* _What the task asks_:
Copy each line below containing "beside".

** Dataset follows **

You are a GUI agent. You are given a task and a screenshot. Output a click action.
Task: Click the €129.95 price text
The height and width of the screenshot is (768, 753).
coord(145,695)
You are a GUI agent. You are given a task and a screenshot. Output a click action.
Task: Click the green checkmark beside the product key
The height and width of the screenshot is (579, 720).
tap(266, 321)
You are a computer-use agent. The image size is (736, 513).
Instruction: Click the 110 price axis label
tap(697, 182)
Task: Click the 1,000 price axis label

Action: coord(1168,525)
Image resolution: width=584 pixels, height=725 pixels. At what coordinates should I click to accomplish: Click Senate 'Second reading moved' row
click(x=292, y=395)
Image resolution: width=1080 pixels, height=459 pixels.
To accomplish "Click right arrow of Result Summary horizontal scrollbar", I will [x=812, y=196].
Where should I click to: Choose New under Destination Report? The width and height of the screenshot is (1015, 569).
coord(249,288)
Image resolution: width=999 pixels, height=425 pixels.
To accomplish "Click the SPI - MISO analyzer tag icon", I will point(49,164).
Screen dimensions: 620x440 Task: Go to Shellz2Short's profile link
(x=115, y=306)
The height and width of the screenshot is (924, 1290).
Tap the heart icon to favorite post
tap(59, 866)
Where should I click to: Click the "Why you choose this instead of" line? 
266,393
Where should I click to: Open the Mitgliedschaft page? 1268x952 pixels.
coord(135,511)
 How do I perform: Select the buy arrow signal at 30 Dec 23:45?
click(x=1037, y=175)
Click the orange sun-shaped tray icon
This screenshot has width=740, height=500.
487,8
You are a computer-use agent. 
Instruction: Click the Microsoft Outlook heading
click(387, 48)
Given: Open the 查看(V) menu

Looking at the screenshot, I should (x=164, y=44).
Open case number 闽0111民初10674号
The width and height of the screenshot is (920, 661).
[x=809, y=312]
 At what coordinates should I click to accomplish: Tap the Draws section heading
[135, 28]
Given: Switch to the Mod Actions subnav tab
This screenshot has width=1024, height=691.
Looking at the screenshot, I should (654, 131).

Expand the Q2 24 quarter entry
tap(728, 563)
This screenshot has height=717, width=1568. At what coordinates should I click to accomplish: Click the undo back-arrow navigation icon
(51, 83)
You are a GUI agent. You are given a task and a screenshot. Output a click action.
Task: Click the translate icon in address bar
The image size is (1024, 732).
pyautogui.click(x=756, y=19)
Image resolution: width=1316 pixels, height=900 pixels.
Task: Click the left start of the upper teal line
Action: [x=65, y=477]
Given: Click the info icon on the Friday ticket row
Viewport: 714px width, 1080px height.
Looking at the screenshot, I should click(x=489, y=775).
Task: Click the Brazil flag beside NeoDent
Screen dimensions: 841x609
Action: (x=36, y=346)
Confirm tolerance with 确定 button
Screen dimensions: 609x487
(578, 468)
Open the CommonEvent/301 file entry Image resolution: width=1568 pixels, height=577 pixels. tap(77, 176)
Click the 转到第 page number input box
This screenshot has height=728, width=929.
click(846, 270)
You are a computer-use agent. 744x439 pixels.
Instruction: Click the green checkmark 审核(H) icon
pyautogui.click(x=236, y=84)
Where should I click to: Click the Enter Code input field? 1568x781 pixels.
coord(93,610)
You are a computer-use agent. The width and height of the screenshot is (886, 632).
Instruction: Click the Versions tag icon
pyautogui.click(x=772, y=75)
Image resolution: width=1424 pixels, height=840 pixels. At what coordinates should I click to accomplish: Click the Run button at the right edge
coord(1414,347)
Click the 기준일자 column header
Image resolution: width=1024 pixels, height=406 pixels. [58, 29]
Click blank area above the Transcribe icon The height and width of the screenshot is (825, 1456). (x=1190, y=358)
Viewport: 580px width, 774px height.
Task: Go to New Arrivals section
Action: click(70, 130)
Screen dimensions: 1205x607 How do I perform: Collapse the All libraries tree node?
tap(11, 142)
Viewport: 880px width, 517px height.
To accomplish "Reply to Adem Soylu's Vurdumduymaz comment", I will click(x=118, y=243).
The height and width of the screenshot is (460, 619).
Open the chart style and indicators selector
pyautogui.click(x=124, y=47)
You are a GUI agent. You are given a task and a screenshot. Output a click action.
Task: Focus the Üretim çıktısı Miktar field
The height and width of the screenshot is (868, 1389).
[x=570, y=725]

** End of Dataset **

* _Expected answer_:
Task: Click the green checkmark beside the product key
Task: Click the Brazil flag beside NeoDent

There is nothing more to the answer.